WORK INSTRUCTION =
Although the entries contain pictures, copy only their text, exactly as written.

DATA SUPPLIED =
^^^^
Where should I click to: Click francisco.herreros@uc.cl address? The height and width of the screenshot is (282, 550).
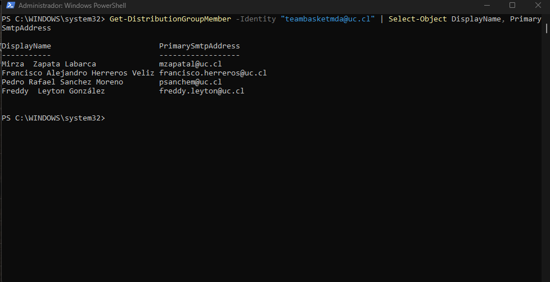(x=213, y=73)
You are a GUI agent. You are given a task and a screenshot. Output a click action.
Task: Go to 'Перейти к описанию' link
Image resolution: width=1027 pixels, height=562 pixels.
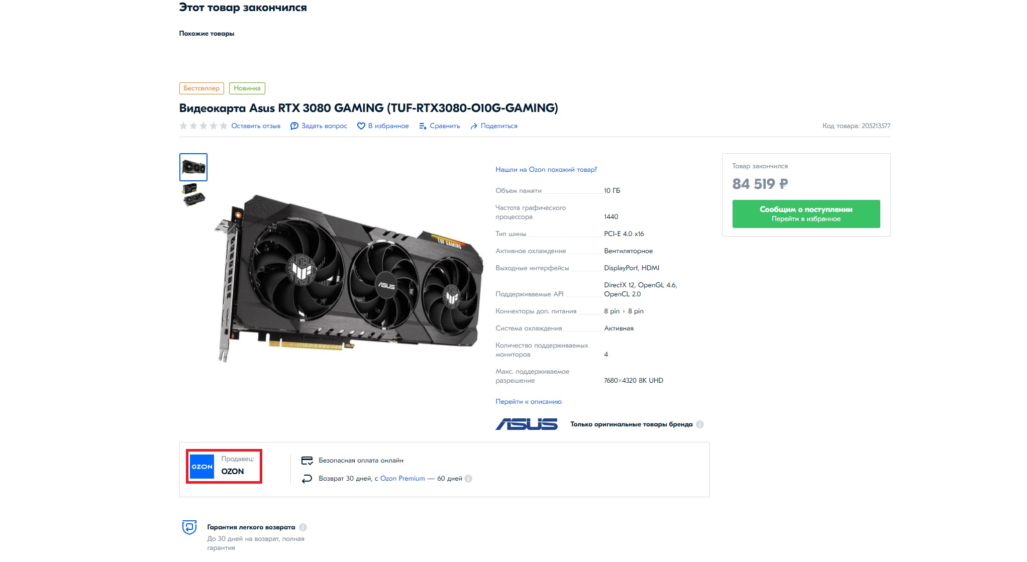529,402
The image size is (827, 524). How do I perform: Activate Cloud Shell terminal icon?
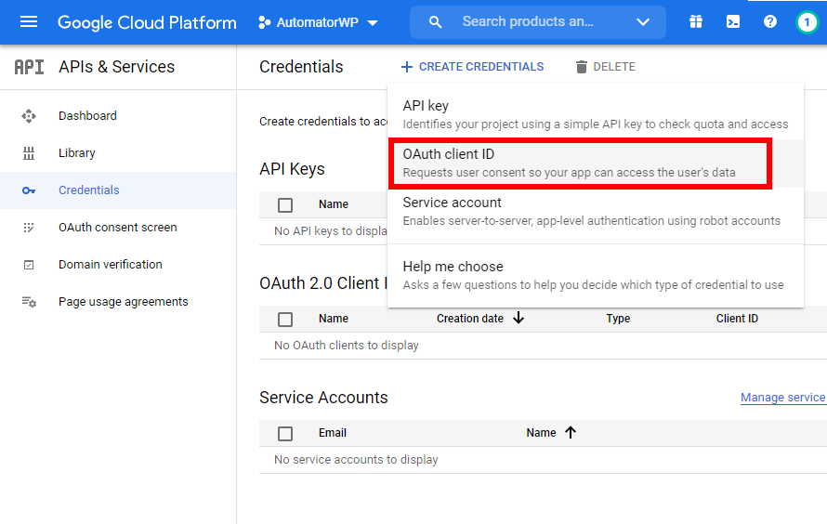pos(733,22)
^^^^
ANSWER TO THIS EXERCISE =
Where should I click to: Click francisco.herreros@uc.cl address? The height and width of the screenshot is (282, 550).
(x=213, y=73)
You are a GUI agent. You are given a task and a screenshot. Output a click action.
Task: Go to 'Перейти к описанию' link
Image resolution: width=1027 pixels, height=562 pixels.
529,402
The image size is (827, 524). How do I perform: Activate Cloud Shell terminal icon?
pos(733,22)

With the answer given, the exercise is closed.